Set down exactly the lines below between the line holding "Where should I click to: Select" and the line holding "Task: Click the red map location pin icon", inclusive; no other line belongs in the answer.

[Stored items]
#####

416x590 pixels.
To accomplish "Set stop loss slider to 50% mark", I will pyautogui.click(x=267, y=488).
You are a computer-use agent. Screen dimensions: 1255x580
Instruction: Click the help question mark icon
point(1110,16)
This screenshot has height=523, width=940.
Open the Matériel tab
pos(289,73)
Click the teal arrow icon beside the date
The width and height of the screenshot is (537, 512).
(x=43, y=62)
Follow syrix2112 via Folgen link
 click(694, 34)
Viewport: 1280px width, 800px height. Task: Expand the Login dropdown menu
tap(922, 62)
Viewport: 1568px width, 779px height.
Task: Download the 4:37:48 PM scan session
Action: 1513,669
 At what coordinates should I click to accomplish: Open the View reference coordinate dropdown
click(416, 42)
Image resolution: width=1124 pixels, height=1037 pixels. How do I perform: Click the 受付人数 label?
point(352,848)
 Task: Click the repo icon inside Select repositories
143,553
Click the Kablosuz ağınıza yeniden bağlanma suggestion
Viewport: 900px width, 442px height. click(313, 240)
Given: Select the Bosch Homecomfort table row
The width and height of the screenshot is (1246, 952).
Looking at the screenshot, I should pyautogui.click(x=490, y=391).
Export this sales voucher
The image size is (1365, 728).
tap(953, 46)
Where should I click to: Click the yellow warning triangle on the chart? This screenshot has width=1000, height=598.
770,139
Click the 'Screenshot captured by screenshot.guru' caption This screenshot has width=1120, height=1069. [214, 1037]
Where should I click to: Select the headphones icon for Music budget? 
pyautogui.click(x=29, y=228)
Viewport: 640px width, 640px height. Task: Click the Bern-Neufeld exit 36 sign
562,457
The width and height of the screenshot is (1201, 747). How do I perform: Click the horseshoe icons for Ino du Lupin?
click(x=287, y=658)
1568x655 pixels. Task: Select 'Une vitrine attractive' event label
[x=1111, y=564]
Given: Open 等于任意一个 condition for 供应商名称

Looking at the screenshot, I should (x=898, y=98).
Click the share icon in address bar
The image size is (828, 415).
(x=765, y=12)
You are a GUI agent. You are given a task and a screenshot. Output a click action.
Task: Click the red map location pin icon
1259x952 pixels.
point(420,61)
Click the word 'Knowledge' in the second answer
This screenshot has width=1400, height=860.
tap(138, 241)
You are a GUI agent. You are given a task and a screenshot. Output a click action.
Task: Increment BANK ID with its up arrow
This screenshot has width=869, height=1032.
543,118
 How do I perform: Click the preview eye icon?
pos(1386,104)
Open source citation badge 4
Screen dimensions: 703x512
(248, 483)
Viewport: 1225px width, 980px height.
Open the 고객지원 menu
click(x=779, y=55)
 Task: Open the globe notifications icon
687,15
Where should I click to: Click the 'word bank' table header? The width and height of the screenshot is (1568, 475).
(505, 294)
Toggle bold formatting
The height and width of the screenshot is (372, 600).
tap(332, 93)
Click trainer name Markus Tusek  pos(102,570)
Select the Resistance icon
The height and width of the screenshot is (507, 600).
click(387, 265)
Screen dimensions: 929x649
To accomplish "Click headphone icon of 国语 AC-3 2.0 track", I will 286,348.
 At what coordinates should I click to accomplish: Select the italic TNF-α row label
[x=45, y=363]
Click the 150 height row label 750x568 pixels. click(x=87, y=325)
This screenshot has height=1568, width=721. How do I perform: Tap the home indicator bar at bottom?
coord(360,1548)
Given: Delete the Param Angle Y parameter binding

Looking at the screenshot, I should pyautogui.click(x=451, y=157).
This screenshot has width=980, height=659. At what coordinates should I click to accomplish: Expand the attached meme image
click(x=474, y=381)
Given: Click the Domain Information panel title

#####

** SOLVED PROBLEM **
Where should I click to: Select the headphones icon for Music budget? 
pyautogui.click(x=29, y=228)
Viewport: 640px width, 640px height. Task: Click the Bern-Neufeld exit 36 sign
562,457
The width and height of the screenshot is (1201, 747). How do I perform: Click the horseshoe icons for Ino du Lupin?
click(x=287, y=658)
1568x655 pixels. Task: Select 'Une vitrine attractive' event label
[x=1111, y=564]
Given: Open 等于任意一个 condition for 供应商名称

Looking at the screenshot, I should (x=898, y=98).
Click the share icon in address bar
The image size is (828, 415).
(x=765, y=12)
You are a GUI agent. You are given a task and a screenshot. Output a click action.
Task: Click the red map location pin icon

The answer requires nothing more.